_What you are asked to do_
Change "monument" to "memorial" in the essay on Eritrean history, starting with "Awate’s Enduring Symbol, 1961" and going on through "also in scholarship.", and give that part again.

_Supplied passage_
____

The shadow of 1972 has not fully receded. It lingers in the distrust between factions, in the suspicion that consensus is weakness, and in the reflex to treat difference as a threat rather than a resource. Yet even as these divisions are acknowledged, they need not become the permanent grammar of Eritrean politics. The legacy of the liberation era cannot be confined to the tally of who prevailed and who was exiled. It is also the endurance of sacrifice, the persistence of struggle, and the dream of self-determination that animated countless fighters across movements. To enshrine betrayal as the sole memory is to let yesterday’s wounds dictate tomorrow’s possibilities. To treat it instead as a warning is to open the way for a different inheritance, one that resists the normalization of suspicion and exclusion.
Awate’s Enduring Symbol, 1961 and Beyond
If federation represents the squandered opportunity and fratricide the abiding wound, then September 1, 1961, remains the counterweight. On that day, Hamid Idris Awate and his comrades fired the first shots of the armed struggle. In so doing, they affirmed that Eritrea’s identity would not be erased in silence.
Awate’s figure has resisted the politics of erasure. His monument stands in Eritrea as a reminder that some moments in history are too foundational to be dissolved. A book devoted to his life, the product of thirty-five years of meticulous research, was published within Eritrea itself, anchoring his story not only in memory but also in scholarship.
Yet there is a paradox in this enshrinement. Awate is honored, but the broader meaning of September 1 is often muted. His memory has been narrowed into the figure of a solitary founder rather than expanded into the inheritance of an entire people. To contrast Awate’s legacy is to insist that he belongs not to the state alone but to the civic imagination of every Eritrean.
Living with Complexity
History, when read in fragments, becomes a ledger of resentments. When read in conversation, it becomes a compass. The slow suffocation of the federation was not inevitable; it was a deliberate choice that squandered partnership. The fratricide of 1972 was not an aberration; it was the tragic consequence of a politics that privileged the gun over dialogue. Awate’s first shots were not merely an act of resistance; they were the beginning of a civic inheritance still awaiting full expression.

____

_Extracted records_
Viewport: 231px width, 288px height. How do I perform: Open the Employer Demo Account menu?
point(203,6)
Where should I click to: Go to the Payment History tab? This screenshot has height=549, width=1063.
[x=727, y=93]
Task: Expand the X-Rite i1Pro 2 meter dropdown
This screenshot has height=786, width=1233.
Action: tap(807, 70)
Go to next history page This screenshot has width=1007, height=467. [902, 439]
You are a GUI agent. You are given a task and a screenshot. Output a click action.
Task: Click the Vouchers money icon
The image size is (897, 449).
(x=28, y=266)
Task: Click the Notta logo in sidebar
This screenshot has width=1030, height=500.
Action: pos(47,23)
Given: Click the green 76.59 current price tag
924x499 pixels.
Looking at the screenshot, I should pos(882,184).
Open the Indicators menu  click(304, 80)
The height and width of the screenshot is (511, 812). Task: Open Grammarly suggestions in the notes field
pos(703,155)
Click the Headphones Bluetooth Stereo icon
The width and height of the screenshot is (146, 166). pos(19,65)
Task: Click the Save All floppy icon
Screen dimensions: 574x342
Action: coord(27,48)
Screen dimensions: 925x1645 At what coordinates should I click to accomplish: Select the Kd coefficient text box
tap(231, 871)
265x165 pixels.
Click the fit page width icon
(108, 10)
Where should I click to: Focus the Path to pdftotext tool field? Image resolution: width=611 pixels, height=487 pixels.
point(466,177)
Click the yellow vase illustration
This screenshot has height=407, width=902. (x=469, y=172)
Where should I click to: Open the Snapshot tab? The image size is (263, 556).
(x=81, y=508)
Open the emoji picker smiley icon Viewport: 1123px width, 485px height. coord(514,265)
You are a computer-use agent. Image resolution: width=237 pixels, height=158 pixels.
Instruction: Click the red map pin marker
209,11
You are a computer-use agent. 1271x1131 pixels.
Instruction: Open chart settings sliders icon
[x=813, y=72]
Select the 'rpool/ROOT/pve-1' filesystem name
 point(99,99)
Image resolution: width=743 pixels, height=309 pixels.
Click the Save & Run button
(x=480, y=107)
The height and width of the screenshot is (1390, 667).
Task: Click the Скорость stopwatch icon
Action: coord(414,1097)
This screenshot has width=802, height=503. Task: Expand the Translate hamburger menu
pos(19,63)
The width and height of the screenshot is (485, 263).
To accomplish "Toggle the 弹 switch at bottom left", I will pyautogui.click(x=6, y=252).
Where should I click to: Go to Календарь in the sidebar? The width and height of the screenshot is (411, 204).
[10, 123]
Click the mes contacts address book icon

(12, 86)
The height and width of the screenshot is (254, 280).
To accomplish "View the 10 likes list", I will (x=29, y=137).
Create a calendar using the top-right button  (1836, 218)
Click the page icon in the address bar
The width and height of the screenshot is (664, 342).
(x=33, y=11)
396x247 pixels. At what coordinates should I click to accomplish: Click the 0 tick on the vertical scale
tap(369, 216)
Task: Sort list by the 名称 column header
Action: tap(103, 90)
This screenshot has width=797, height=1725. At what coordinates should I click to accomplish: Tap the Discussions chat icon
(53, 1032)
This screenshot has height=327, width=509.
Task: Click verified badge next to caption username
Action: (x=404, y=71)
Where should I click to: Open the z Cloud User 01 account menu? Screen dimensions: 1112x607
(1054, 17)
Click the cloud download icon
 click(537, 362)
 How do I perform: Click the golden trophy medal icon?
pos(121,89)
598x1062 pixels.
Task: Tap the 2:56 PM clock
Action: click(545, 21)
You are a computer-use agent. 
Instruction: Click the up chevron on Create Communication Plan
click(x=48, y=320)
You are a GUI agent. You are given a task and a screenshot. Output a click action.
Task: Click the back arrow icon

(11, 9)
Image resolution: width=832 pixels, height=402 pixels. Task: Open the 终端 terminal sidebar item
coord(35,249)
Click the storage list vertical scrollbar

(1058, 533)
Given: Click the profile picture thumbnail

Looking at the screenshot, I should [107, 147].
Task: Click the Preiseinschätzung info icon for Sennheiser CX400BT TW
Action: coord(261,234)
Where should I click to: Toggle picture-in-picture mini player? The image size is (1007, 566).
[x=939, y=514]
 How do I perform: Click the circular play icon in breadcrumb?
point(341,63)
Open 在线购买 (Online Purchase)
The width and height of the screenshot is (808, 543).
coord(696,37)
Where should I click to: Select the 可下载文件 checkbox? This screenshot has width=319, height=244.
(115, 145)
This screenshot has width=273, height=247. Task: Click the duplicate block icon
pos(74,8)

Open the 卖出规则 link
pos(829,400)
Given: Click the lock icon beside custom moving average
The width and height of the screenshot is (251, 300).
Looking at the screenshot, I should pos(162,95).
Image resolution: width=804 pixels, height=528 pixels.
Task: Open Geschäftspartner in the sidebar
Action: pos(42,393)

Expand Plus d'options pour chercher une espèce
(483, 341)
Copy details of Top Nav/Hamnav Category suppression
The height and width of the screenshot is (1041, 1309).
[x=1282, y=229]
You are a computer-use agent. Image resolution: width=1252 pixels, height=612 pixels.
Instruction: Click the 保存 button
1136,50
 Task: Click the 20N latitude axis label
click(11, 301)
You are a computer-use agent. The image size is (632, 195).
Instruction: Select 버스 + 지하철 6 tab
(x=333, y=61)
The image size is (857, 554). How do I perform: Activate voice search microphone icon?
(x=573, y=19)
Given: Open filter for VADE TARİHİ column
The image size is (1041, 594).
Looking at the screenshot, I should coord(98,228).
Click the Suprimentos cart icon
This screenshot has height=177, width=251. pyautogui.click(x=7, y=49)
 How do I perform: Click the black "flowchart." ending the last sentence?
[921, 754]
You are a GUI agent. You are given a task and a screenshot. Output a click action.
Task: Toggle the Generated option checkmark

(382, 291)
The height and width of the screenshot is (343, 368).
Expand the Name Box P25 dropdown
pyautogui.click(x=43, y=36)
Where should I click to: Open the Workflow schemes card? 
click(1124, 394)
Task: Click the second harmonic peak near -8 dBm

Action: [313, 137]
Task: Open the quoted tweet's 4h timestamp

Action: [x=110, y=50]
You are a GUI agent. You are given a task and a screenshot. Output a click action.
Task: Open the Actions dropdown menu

____

_Result of the exercise_
Awate’s Enduring Symbol, 1961 and Beyond
If federation represents the squandered opportunity and fratricide the abiding wound, then September 1, 1961, remains the counterweight. On that day, Hamid Idris Awate and his comrades fired the first shots of the armed struggle. In so doing, they affirmed that Eritrea’s identity would not be erased in silence.
Awate’s figure has resisted the politics of erasure. His memorial stands in Eritrea as a reminder that some moments in history are too foundational to be dissolved. A book devoted to his life, the product of thirty-five years of meticulous research, was published within Eritrea itself, anchoring his story not only in memory but also in scholarship.